Real-world use: Removing duplicates
Python
# Fast deduplication
log_lines = ["error", "info", "error", "warning", "error"]
unique_logs = list(set(log_lines))
print(unique_logs) # Order not preserved!
# Preserve order (Python 3.7+)
unique_ordered = list(dict.fromkeys(log_lines))
print(unique_ordered) # ['error', 'info', 'warning']
Full example: Finding common friends
Python
friends_alice = {"Bob", "Charlie", "Diana"}
friends_bob = {"Alice", "Charlie", "Eve"}
common = friends_alice & friends_bob
print("Common friends:", common)
mutual_intros = friends_alice | friends_bob - common
print("Potential intros:", mutual_intros)
Middle devs: Use sets for membership testing on large collections.

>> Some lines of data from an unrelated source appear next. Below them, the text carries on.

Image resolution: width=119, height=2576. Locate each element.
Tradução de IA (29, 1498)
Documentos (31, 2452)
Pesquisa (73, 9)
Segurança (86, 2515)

Dictionaries: The Most Powerful Python Data Structure
Dicts map keys → values. Keys must be hashable; values can be anything.
Python
user = {
"name": "Alice",
"age": 30,
"roles": ["admin", "editor"]
}
Modern features (Python 3.7+):
- Insertion order preserved
- Merge operator
Python
defaults = {"theme": "dark", "lang": "en"}
user_prefs = {"lang": "fr", "notifications": True}
combined = defaults | user_prefs
print(combined)
Methods:
Python
user.get("age", 0) # Safe access
user.setdefault("city", "Unknown") # Insert if missing
user.update({"age": 31}) # Merge
keys = list(user.keys())
values = list(user.values())
items = list(user.items()) # List of tuples
Full example: Word frequency counter
Python
text = "the quick brown fox jumps over the lazy dog the fox"
words = text.split()
freq = {}
for word in words:
freq[word] = freq.get(word, 0) + 1
# More Pythonic
from collections import Counter
freq = Counter(words)
print(freq)
print(freq.most_common(3))
Middle devs: Use defaultdict to simplify.
Python
from collections import defaultdict
freq = defaultdict(int)
for word in words:
freq[word] += 1
Another powerful pattern: Grouping
Python
employees = [
{"name": "Alice", "dept": "Engineering"},
{"name": "Bob", "dept": "Sales"},
{"name": "Charlie", "dept": "Engineering"}
]
by_dept = defaultdict(list)
for emp in employees:
by_dept[emp["dept"]].append(emp["name"])
print(by_dept)
Choosing the Right Data Structure
Quick decision guide:
| Need | Choose | Why |
|---|---|---|
| Ordered sequence, frequent append | List | Fast append/pop from end |
| Fixed data, use as dict key | Tuple | Immutable, hashable |
| Fast membership testing | Set | O(1) lookup |
| Unique items, math operations | Set | Built-in set operations |
| Key-value mapping | Dict | O(1) lookup, flexible |
| Count occurrences | Counter | Specialized dict |
| Queue (FIFO) | deque | Fast append/pop left |
Example: Processing API response
Python
response = [
{"id": 1, "tag": "python"},
{"id": 2, "tag": "java"},
{"id": 1, "tag": "javascript"}
]
# Group tags by id
tags_by_id = defaultdict(list)
for item in response:
tags_by_id[item["id"]].append(item["tag"])
# Get unique tags overall
all_tags = {tag for tags in tags_by_id.values() for tag in tags}
print("Unique tags:", all_tags)
Common Mistakes and Anti-Patterns
- Using list for membership testing
Python
# Bad: O(n)
if item in large_list:
# Good: O(1)
if item in large_set:
- Mutating during iteration
Python
# Crash!
for key in my_dict:
if condition:
del my_dict[key]
# Fix
for key in list(my_dict.keys()):
...
- Forgetting dict preserves order only from 3.7+
Python
# Safe across versions
from collections import OrderedDict # Rarely needed now
- Using mutable default arguments
Python
# Dangerous!
def add_item(item, lst=[]):
lst.append(item)
return lst
# Fix: Use None
def add_item(item, lst=None):
if lst is None:
lst = []
...
- Overusing nested lists/dicts
Deep nesting → hard to read. Consider classes or pandas DataFrames for complex data.
Full pitfall demo:
Python
# Bad: Mutable default
def buggy_append(value, container=[]):
container.append(value)
return container
print(buggy_append(1)) # [1]
print(buggy_append(2)) # [1, 2] — surprise!
# Good
def safe_append(value, container=None):
if container is None:
container = []
container.append(value)
return container
In conclusion, mastering lists, tuples, sets, and dictionaries gives you the tools to model almost any data relationship efficiently. Practice by building projects: a contact book (dicts), a unique visitor tracker (sets), configuration storage (nested dicts + tuples).